Consequently, when such a situation exists where one contractual party is so powerful that it is practically able to dictate the terms of a contract and the other party concedes with a lack of meaningful consent, such would be an act of abuse of its dominant position. The FCO, in its order, imposed far-reaching restrictions upon Facebook where it was restricted from harvesting data through third-party platforms, including Facebook-owned services such as Instagram, WhatsApp, etc. without explicit consent of the users.


Appeal to the CCI’s order to investigate


WhatsApp challenged the suo moto investigation on the grounds that an adjudication with the subject matter of an identical and overlapping nature is already pending adjudication in several cases.

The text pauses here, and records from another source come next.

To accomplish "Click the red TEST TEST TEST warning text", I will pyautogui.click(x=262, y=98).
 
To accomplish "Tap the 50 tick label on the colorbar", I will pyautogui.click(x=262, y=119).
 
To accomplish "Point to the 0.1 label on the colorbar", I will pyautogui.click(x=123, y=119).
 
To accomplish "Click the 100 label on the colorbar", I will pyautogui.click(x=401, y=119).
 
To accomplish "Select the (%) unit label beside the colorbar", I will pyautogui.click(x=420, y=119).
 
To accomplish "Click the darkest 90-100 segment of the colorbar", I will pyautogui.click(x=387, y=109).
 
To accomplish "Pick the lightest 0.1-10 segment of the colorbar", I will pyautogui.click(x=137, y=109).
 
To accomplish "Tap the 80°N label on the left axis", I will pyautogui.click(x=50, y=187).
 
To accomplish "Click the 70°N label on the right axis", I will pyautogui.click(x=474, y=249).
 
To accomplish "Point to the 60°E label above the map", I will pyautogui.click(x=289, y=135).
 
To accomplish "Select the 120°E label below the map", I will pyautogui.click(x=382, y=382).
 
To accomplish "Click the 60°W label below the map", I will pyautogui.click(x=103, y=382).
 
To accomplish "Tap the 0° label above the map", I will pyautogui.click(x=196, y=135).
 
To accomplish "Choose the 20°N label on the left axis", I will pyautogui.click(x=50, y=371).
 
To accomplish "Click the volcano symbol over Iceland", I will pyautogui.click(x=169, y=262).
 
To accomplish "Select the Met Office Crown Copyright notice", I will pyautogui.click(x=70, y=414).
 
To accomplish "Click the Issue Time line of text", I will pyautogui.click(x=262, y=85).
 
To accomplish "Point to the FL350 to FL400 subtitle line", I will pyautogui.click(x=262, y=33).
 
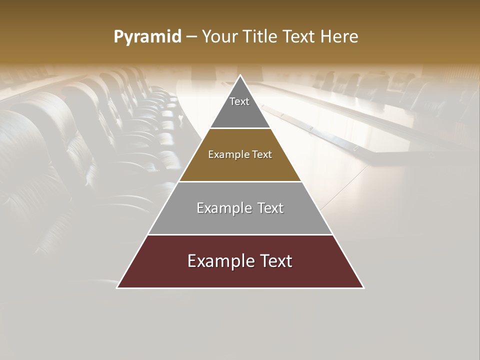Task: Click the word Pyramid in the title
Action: tap(147, 37)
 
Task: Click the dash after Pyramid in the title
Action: tap(192, 37)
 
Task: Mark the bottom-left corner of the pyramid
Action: tap(118, 288)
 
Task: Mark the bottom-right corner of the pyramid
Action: tap(364, 288)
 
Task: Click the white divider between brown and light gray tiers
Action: tap(240, 182)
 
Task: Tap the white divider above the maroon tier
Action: tap(240, 234)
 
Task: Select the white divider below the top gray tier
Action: tap(240, 128)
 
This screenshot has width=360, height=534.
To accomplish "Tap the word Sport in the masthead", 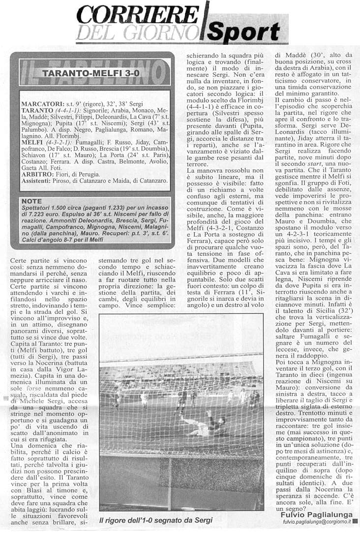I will coord(244,32).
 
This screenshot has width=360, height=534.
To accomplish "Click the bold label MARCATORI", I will coord(42,104).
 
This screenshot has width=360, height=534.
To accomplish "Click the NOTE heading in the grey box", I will coord(33,201).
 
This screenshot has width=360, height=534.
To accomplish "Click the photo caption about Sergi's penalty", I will coord(155,520).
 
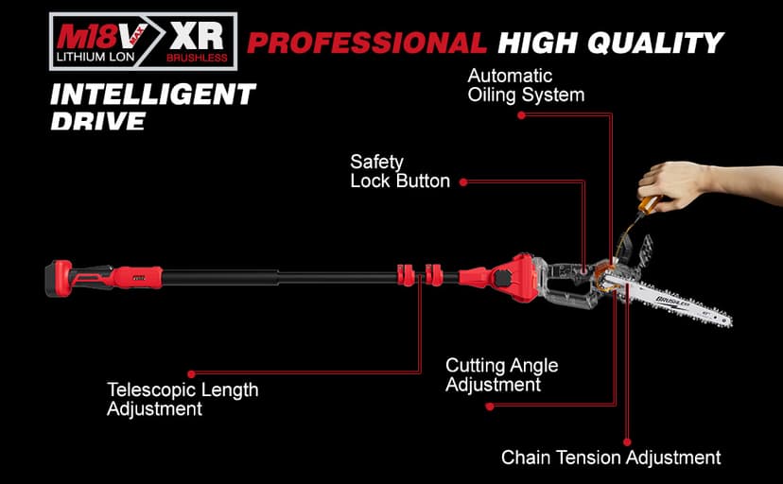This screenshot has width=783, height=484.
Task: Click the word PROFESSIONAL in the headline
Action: coord(367,43)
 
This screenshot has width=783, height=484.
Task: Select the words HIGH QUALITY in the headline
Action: coord(611,43)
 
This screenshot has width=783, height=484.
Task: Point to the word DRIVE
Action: coord(99,121)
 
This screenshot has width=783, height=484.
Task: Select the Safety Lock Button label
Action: coord(400,171)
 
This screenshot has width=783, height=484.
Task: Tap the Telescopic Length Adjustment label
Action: coord(183,399)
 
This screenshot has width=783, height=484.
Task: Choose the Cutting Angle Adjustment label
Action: coord(501,375)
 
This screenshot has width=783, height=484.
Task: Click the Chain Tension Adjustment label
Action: coord(611,458)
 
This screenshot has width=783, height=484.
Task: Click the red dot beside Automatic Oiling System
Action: coord(520,114)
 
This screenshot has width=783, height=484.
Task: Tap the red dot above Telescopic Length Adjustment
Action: coord(191,373)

However, the single judge bench of the Delhi High Court[11] in WhatsApp LLC vs CCI & Anr. noted that the issues in the cases being referred by WhatsApp are not from the lens of Competition Law, but the overall validity of the policies (both 2016[12] & 2021) is being taken into question for purported violation of Article 21 of the Constitution.[13] To this order, WhatsApp made an appeal[14] [AG15] which was then heard by a division bench of the Delhi High Court.

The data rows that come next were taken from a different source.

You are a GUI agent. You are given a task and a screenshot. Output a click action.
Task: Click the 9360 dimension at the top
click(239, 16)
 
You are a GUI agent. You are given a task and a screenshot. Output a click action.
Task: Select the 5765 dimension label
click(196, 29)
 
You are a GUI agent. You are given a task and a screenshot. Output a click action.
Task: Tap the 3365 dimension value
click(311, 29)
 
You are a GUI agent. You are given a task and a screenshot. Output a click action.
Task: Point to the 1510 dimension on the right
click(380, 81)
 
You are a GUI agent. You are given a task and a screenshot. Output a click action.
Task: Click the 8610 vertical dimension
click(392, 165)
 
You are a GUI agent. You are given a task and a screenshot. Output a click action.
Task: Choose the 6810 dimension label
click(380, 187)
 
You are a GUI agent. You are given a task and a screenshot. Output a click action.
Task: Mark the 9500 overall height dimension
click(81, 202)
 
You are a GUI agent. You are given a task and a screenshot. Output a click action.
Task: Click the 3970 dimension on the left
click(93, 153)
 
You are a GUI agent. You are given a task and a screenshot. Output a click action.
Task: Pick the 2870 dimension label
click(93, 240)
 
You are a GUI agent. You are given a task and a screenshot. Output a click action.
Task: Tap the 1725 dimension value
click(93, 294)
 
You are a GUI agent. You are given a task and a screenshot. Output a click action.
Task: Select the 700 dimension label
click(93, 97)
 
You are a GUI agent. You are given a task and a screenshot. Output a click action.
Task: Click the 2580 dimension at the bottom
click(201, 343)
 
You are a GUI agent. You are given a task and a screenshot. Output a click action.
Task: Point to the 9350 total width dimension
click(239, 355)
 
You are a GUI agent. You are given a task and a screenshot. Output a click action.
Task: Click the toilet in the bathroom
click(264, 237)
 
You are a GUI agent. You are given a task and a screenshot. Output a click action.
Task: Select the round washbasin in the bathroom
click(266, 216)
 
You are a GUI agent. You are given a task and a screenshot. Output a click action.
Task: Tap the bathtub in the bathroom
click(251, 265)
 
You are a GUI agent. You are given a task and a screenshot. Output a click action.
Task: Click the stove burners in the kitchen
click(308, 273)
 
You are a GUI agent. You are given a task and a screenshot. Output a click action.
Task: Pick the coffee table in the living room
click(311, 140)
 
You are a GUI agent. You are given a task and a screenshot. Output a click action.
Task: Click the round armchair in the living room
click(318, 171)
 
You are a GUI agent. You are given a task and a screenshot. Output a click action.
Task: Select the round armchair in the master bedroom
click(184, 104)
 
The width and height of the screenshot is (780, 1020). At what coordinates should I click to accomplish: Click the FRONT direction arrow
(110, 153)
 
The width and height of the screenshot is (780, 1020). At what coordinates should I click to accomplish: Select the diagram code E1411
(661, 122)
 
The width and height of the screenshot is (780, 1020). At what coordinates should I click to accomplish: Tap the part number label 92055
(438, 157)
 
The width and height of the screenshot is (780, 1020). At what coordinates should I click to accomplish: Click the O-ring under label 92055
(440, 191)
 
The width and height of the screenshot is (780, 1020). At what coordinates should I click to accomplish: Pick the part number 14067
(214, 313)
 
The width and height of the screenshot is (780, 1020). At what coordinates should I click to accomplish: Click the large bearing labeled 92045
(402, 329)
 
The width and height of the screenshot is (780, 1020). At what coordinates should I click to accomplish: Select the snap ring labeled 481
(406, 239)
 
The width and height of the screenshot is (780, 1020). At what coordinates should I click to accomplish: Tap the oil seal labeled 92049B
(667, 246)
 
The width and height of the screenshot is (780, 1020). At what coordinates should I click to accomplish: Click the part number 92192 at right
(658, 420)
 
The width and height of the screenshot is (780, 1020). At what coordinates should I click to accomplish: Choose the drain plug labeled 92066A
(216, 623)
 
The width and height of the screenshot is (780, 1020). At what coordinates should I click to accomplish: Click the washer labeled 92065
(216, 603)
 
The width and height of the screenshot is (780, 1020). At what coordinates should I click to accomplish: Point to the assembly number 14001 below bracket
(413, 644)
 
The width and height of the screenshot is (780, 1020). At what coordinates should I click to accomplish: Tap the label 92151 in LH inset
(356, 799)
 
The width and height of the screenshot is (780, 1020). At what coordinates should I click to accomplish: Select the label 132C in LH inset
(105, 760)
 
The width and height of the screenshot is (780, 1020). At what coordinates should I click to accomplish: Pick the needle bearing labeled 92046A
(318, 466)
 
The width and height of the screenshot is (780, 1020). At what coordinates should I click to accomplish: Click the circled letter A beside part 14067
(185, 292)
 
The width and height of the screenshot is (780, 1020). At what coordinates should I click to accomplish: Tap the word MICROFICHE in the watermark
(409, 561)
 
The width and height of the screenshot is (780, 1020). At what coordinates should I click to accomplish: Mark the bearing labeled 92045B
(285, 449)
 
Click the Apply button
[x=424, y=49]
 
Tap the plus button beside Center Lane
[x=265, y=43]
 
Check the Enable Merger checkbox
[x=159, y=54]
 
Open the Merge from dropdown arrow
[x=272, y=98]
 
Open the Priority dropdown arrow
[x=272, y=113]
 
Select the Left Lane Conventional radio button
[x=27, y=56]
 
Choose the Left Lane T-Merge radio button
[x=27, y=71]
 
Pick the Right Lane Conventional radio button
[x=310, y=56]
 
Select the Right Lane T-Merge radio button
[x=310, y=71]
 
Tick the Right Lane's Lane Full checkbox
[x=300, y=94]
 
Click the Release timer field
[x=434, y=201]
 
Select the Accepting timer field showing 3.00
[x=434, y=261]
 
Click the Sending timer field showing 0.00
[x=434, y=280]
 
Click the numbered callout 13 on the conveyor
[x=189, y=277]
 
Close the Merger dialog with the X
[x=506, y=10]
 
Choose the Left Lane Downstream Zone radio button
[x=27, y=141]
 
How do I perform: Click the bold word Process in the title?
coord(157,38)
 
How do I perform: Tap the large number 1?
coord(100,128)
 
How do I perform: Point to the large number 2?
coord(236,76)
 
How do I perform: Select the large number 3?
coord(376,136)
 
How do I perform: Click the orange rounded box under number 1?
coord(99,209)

In the appeal at the instance of the division bench, WhatsApp reiterated the contentions regarding the lack of jurisdiction of the CCI (as long as the pendency of the above-mentioned cases subsists), no prima facie case of abuse of dominant position, and the involvement of Facebook as a party being erroneous on the grounds that it only fits into the picture because the 2021 policy[16] envisages sharing data with it.

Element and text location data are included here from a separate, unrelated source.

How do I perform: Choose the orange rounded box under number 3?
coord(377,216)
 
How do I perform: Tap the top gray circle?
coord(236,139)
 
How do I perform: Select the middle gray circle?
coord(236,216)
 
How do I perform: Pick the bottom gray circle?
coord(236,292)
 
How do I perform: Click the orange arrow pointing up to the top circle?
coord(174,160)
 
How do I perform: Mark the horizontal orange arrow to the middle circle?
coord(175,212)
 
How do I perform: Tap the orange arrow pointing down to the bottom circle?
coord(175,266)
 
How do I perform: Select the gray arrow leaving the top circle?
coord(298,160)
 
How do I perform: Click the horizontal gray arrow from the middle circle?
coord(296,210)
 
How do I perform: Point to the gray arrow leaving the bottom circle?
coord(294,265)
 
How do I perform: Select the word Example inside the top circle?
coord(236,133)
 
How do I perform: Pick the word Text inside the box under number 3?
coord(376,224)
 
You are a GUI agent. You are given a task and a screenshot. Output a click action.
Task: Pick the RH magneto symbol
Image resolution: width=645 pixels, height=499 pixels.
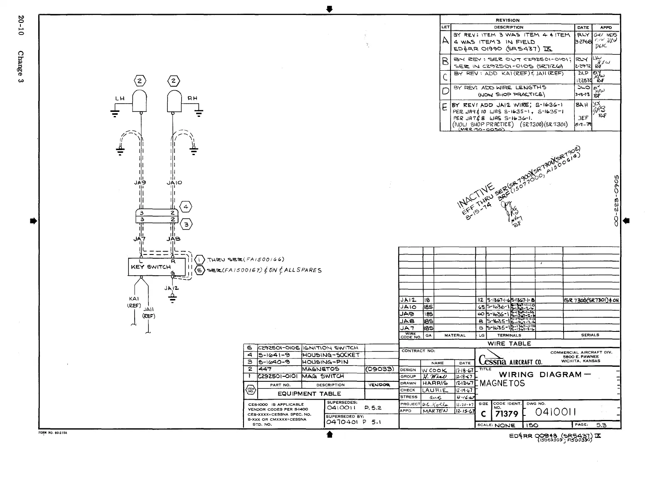[x=175, y=101]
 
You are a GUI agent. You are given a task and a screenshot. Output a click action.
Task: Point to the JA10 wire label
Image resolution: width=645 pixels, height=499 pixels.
[x=174, y=183]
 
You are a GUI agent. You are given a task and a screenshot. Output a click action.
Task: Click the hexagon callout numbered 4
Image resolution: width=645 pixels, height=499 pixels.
[x=186, y=207]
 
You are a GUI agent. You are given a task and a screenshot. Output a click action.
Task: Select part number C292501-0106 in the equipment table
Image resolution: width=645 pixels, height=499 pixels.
[x=279, y=348]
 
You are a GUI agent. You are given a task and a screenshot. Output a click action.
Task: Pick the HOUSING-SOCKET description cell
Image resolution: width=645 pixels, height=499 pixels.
[x=331, y=355]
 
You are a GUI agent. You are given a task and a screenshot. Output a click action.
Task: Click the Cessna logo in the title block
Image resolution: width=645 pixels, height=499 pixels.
[x=493, y=360]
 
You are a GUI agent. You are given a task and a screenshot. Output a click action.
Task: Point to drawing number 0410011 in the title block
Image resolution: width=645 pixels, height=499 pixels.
[x=556, y=412]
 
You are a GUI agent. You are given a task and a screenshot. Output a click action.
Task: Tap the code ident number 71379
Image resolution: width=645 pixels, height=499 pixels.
[x=507, y=414]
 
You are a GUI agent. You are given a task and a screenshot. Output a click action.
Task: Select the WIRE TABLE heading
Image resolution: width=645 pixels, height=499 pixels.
[x=509, y=343]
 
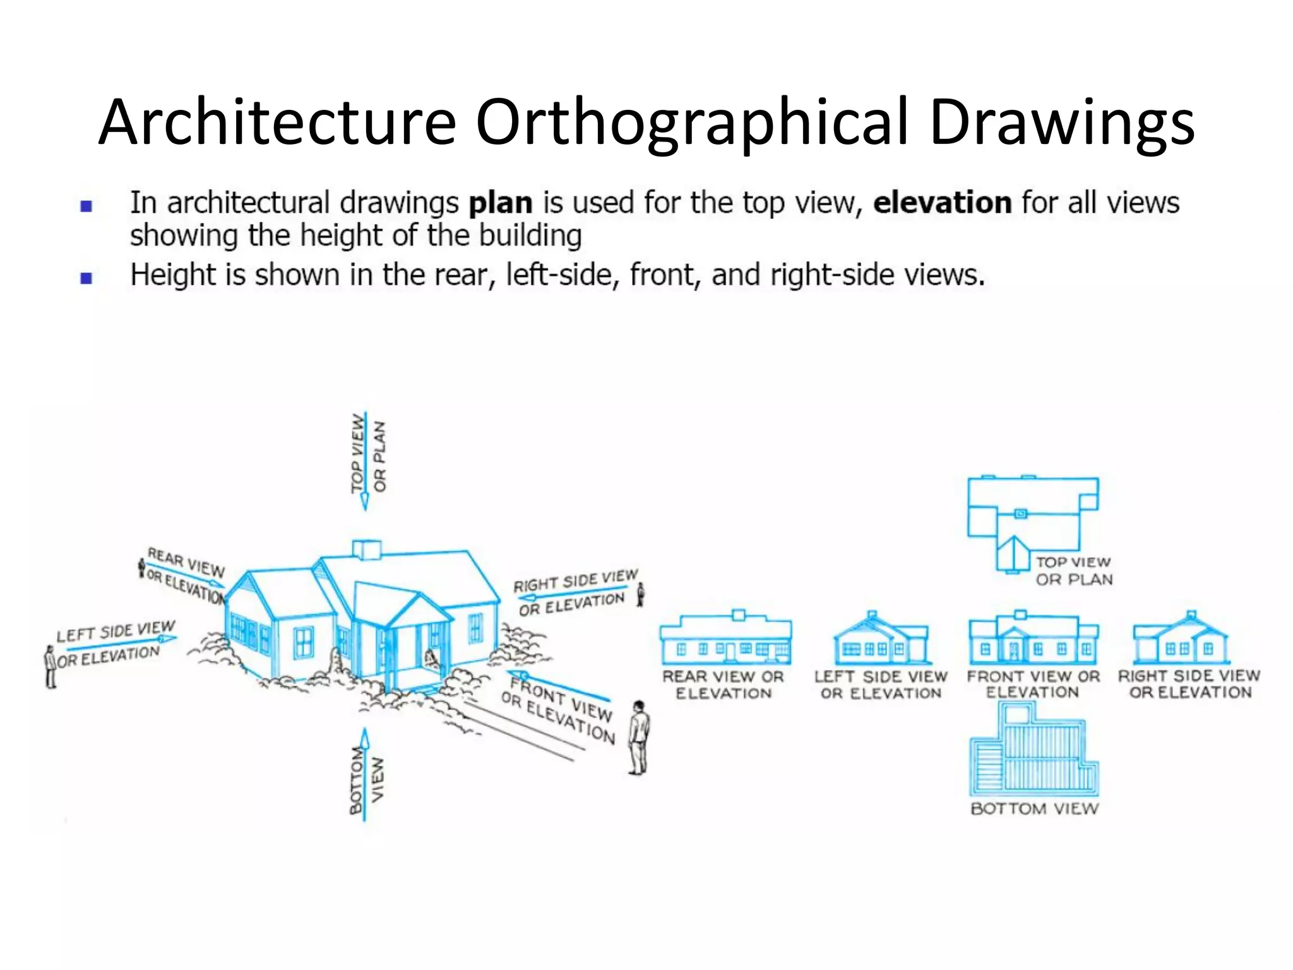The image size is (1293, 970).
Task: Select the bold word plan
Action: (500, 203)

However, the division bench took the view that, firstly the sphere of operation of the investigation into the alleged abuse of dominant position and the pendency of the matter of the alleged violation of Article 21 by the 2021 policy are vastly different as the investigation under Section 26(1) of the CCI Act in the current process is of administrative nature and not of an adjudicatory function. Secondly, it is an established fact through adjudication in the case of Harshita Chawla v. WhatsApp Inc, where the dominant position of WhatsApp was ascertained by CCI in the relevant market, and the contention of no prima facie case could not be accepted as the order which launched the initial investigation provided sufficient reasoning for a prima facie case of violation of Section 4 of the Act. Therefore, the appeal was dismissed allowing the investigation to continue.


Conclusion


Big Tech garners immense power not only within specific relevant markets but also in numerous affiliated markets, this brings into the picture the apprehensions of misuse of their market power which they do tend to misuse at instances. Even in the current instance imposition of such policies should go through the scrutiny of CCI upon its prima facie nature of being abusive towards the users.

The investigations that are initiated within the set limits of Antitrust law cannot await the fate of adjudication upon different facets. Each violation is privy to its own proceedings, be it administrative or judicial, within the mandated cornerstones of their respective jurisdictions.